Vous avez ensuite quitté Stratégies pour rejoindre une agence de pub ?
Oui. Dix-huit mois après le lancement, je suis parti chez Havas-Conseil et sa filiale Publi-service, l’agence créée par Georges Petit, pape de la publicité des années 40. Mais publicitaire, c’est un métier. Je me suis vite aperçu que j’avais fait le mauvais choix et je suis revenu à la Société générale de presse, où Georges Bérard-Quélin m’a chargé de lancer un concurrent à Stratégies. Ça ne me plaisait pas beaucoup, je lui disais qu’il n’y avait pas de place pour deux hebdomadaires sur ce marché. Le projet a finalement été abandonné. Par la suite, Christian Blachas et Alain Lefebvre ont lancé Le Journal de la presse, conçu sur le même modèle que Stratégies mais sur la presse cette fois. C’était une très bonne idée mais ça n’a pas marché car la presse n’est pas un monde ouvert et les patrons de presse ne sont pas aussi faciles à faire parler que les patrons de pub.
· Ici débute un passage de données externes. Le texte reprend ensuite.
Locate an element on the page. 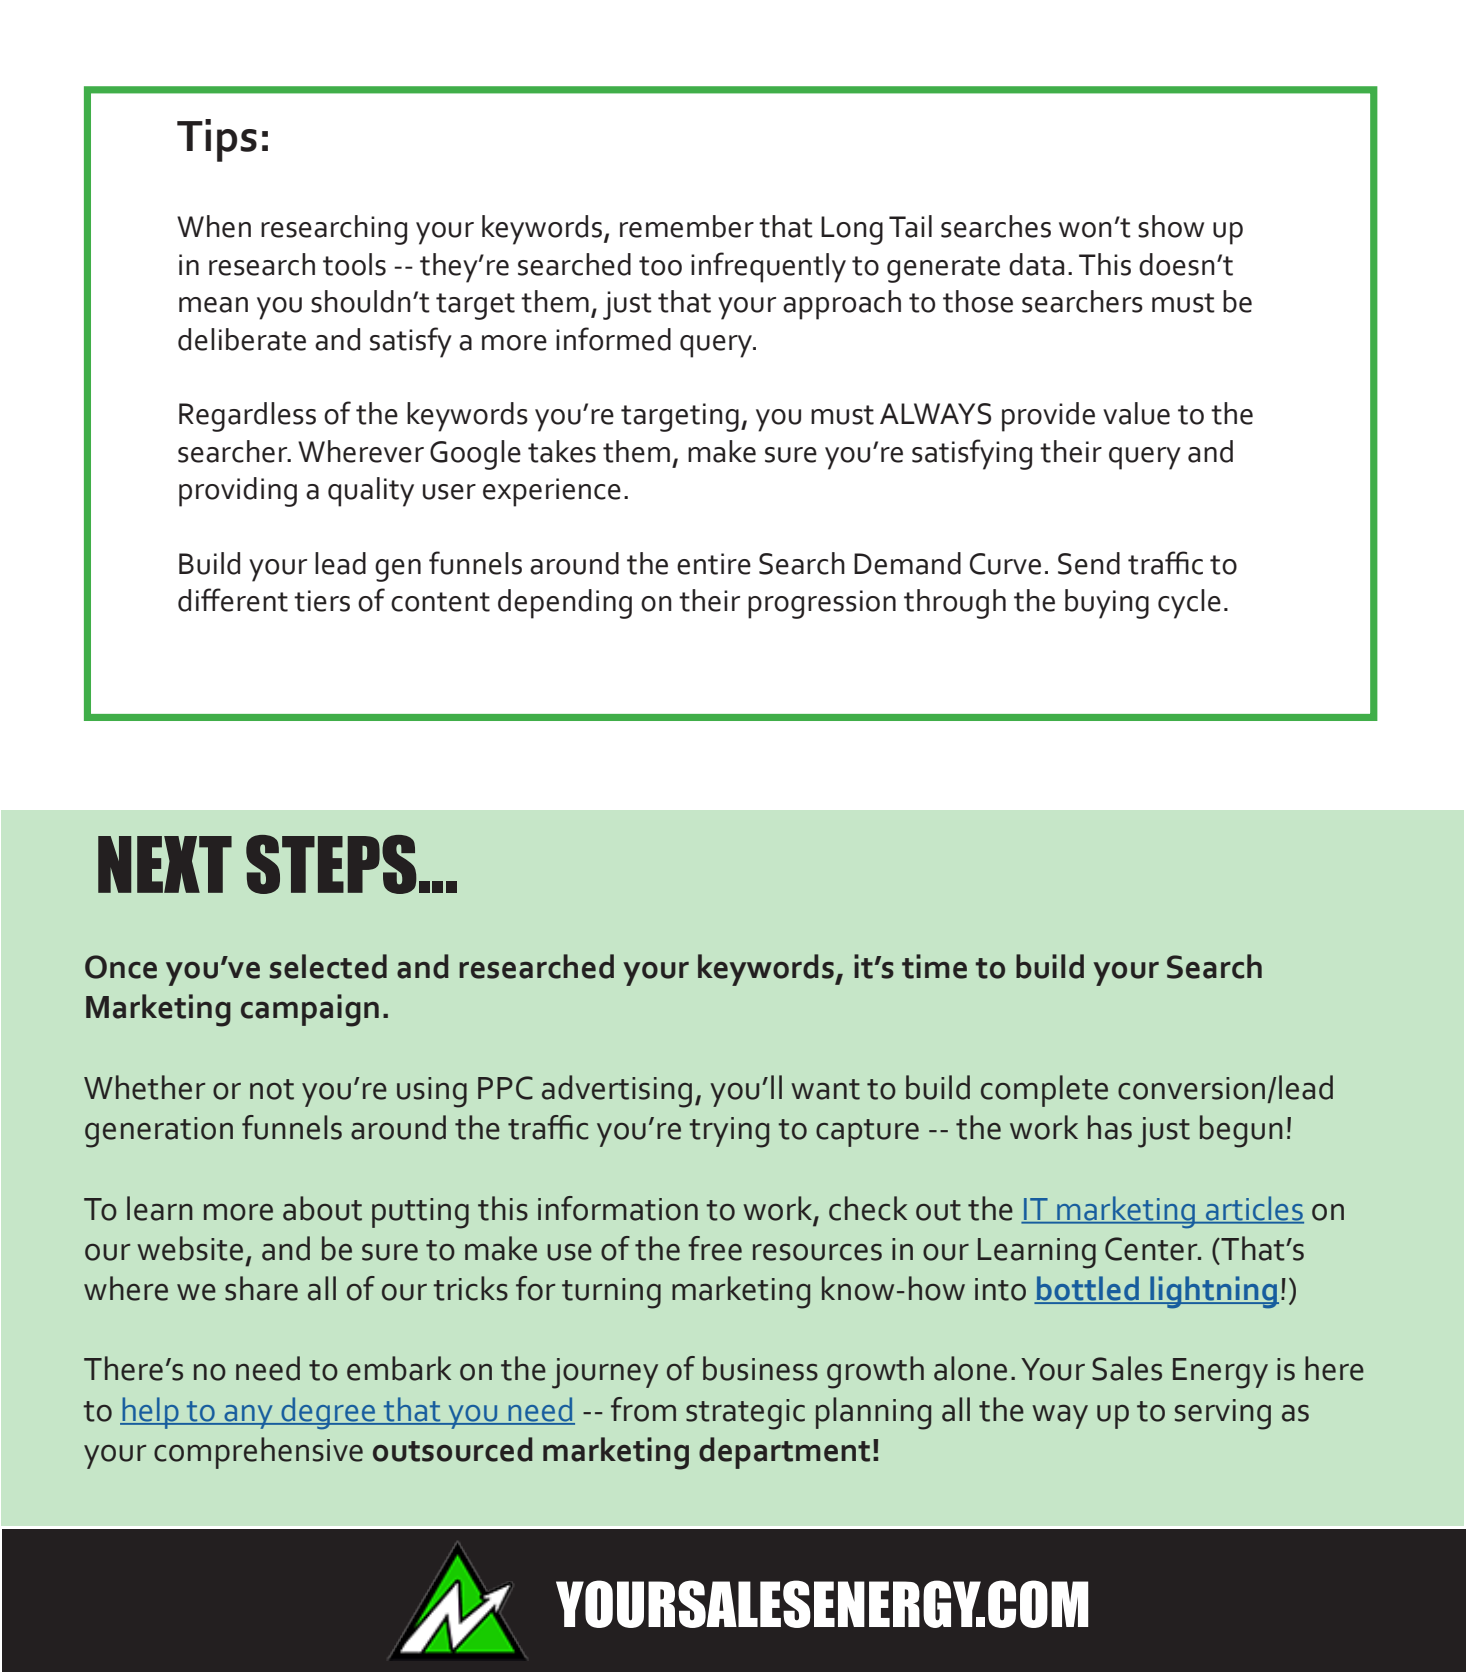  not is located at coordinates (272, 1089).
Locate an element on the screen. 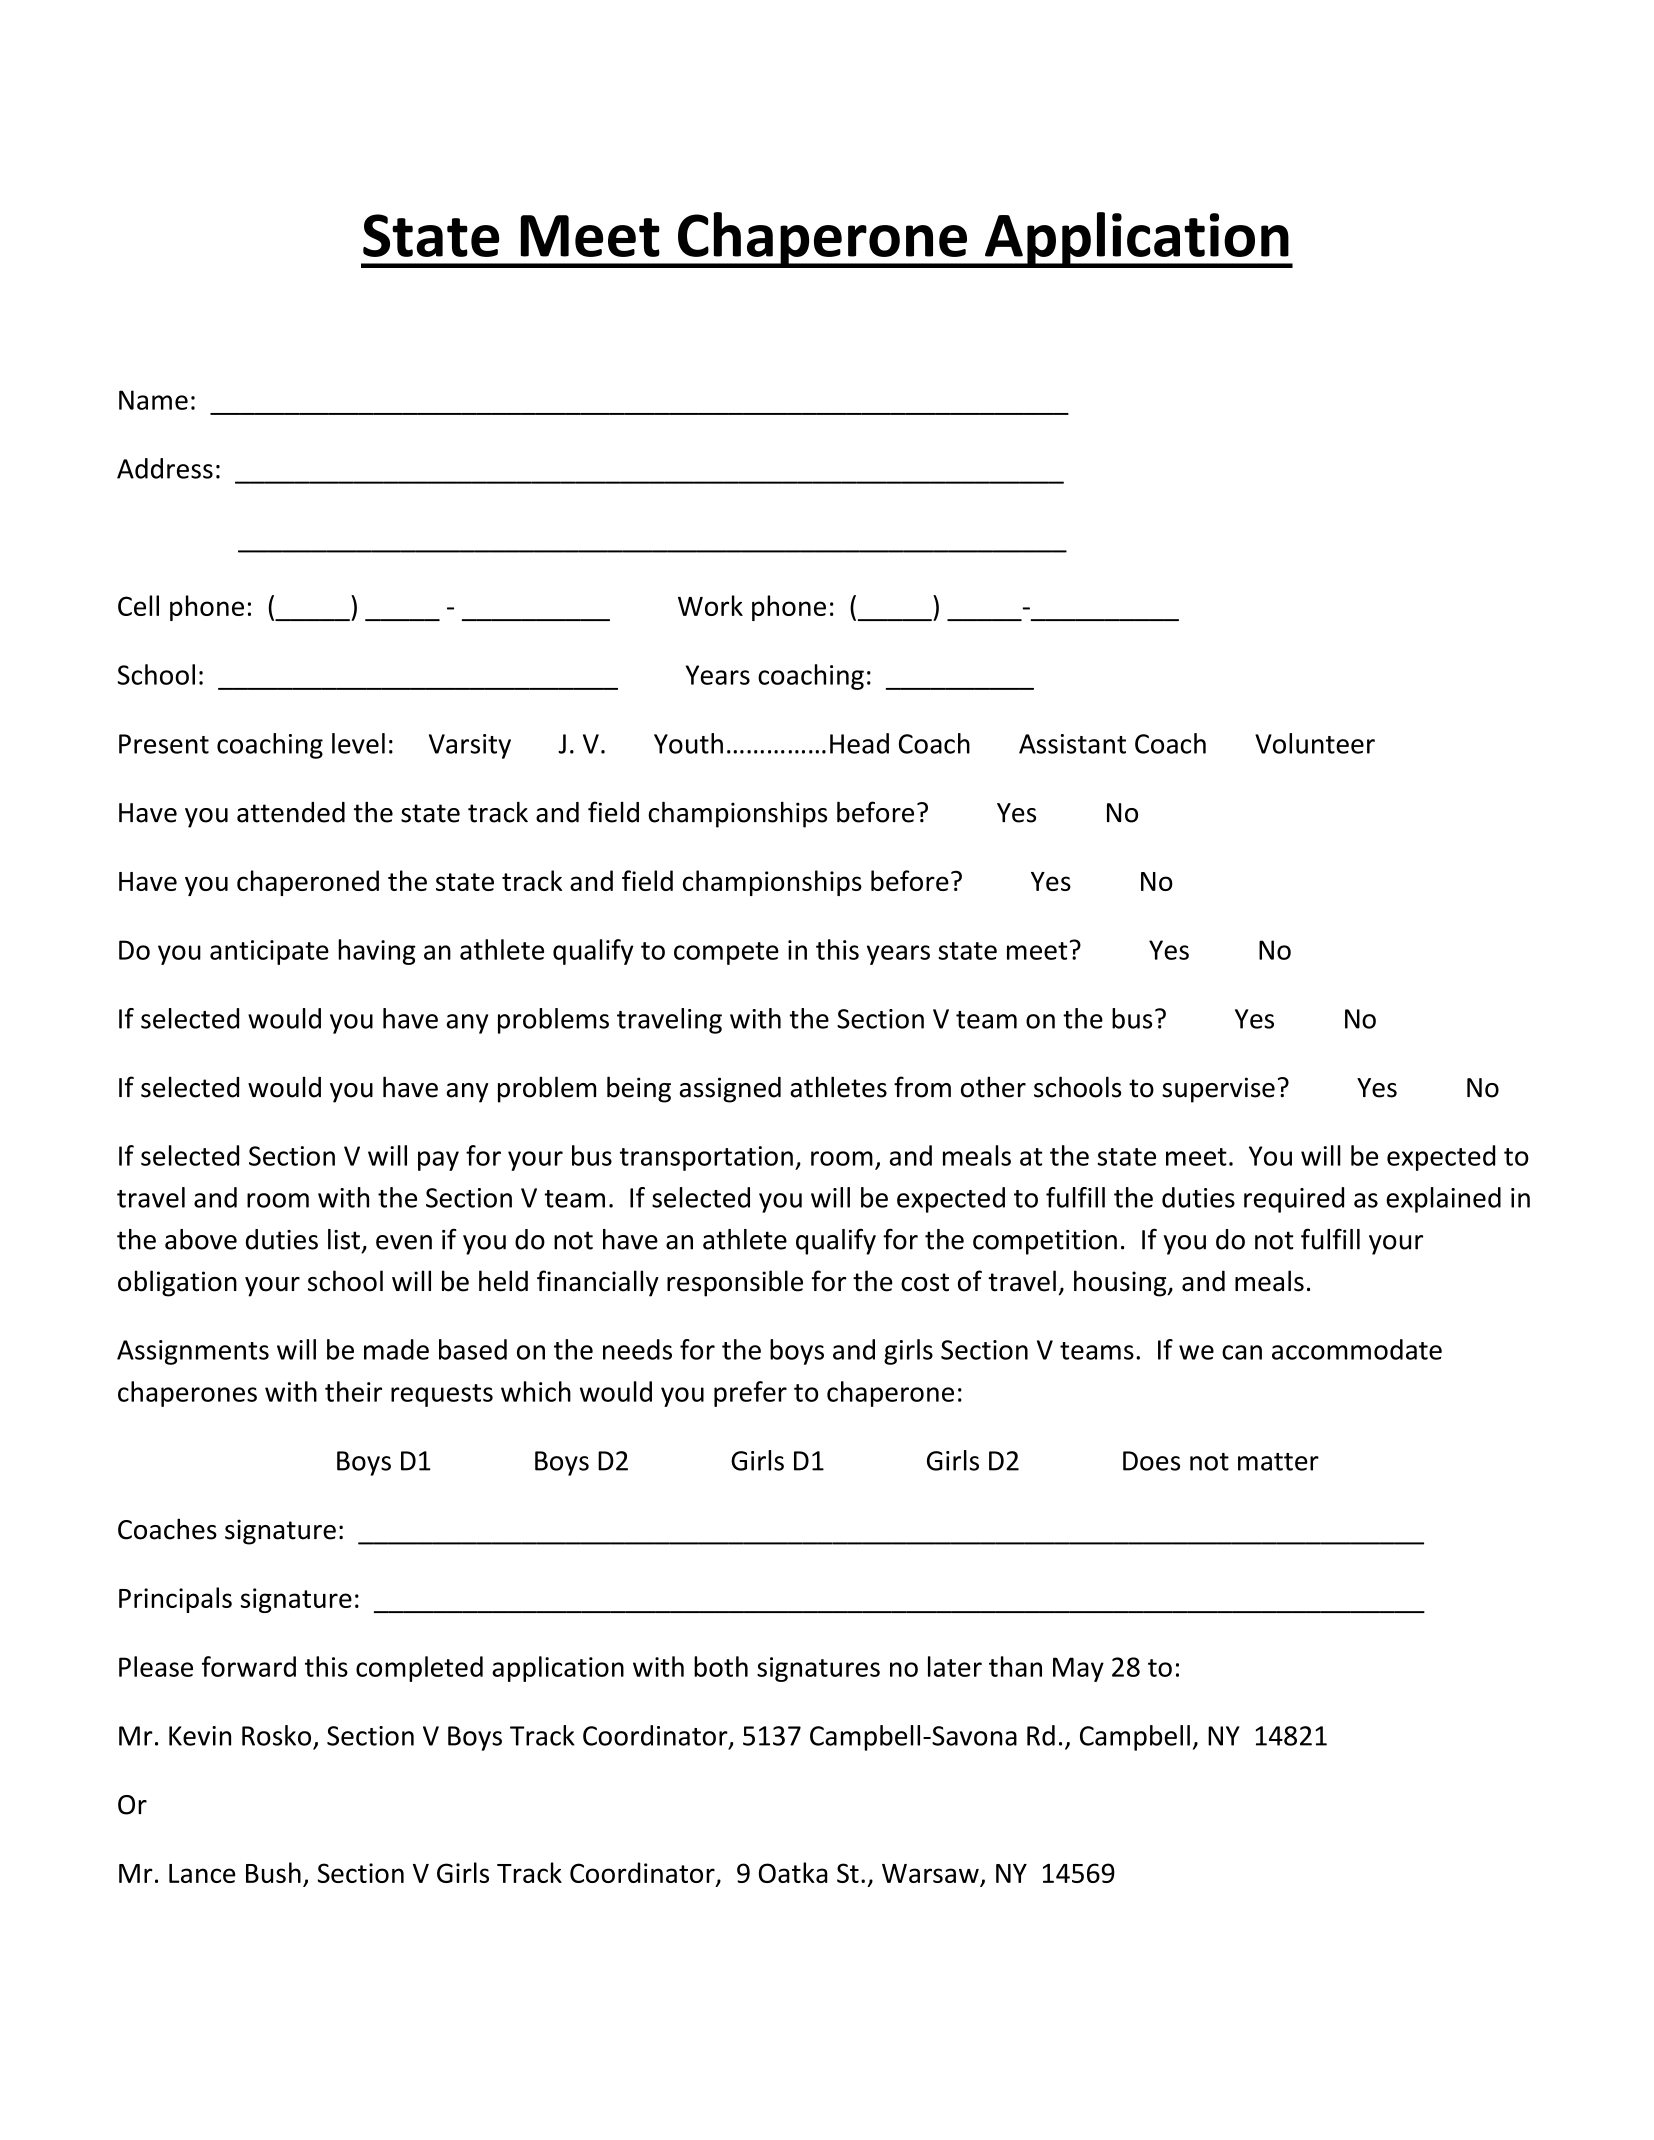 This screenshot has height=2140, width=1654. required is located at coordinates (1294, 1200).
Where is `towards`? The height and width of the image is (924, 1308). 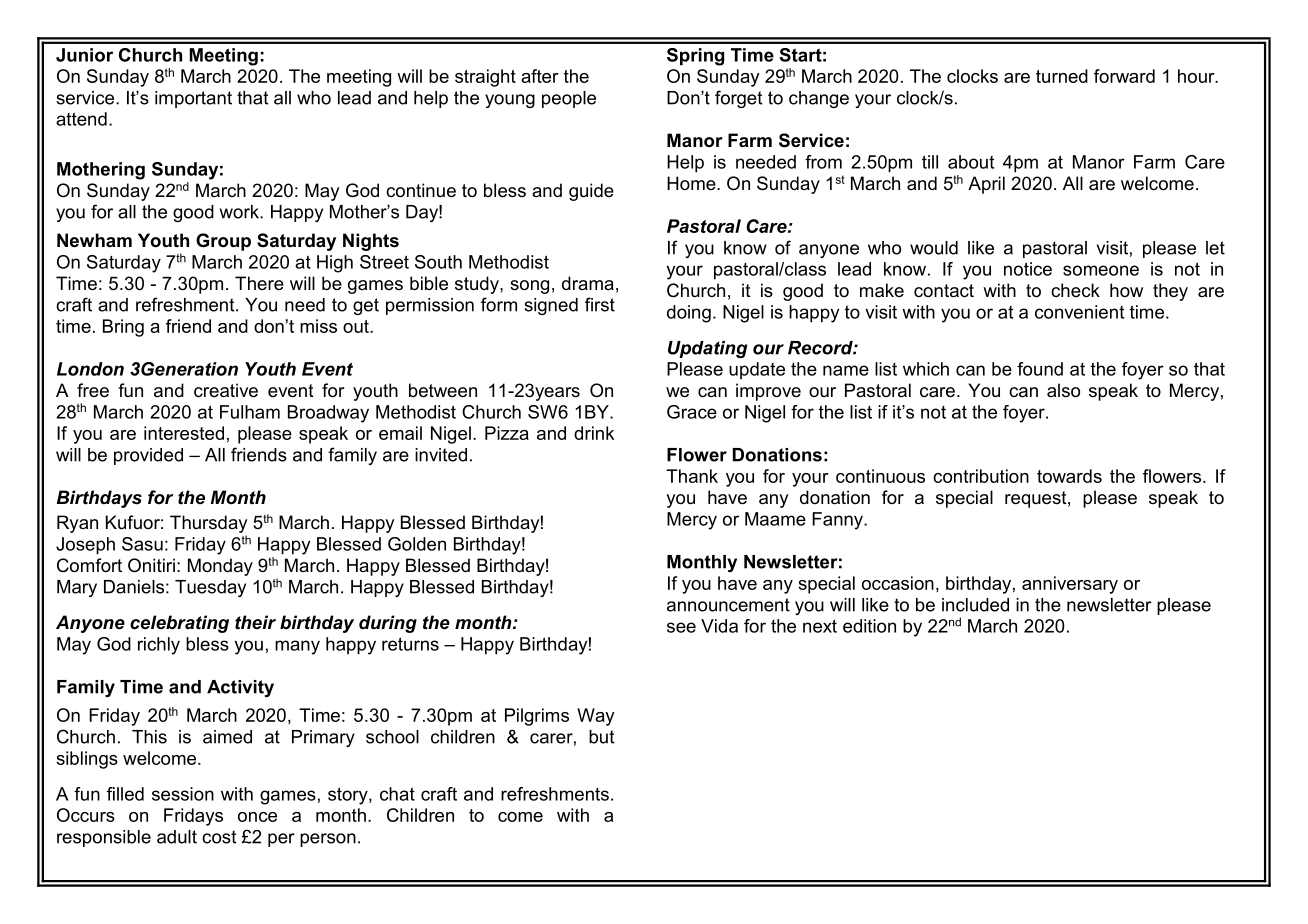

Ensuite, vous avez pris la direction générale de l’AACC puis de l’OJD. Quel regard portez-vous sur l’évolution de la publicité ?
J'ai eu la chance de connaître et d'aimer, en plein cœur des « Quarante Glorieuses », deux professions d'une qualité prodigieuse, la presse et la publicité. Il y avait toute une génération de publicitaires qui écrivaient des livres, qui avaient des moyens. La pub reposait sur le choix qualitatif, le choix du média était fondamental. D’ailleurs, les média planners étaient des stars. La loi Sapin a tout changé, ça a jeté le doute sur ce métier. À partir de là, les moyens n’ont plus été les mêmes, la mode a changé, la pub s’est totalement banalisée. Aujourd’hui, tout le monde fait de la publicité.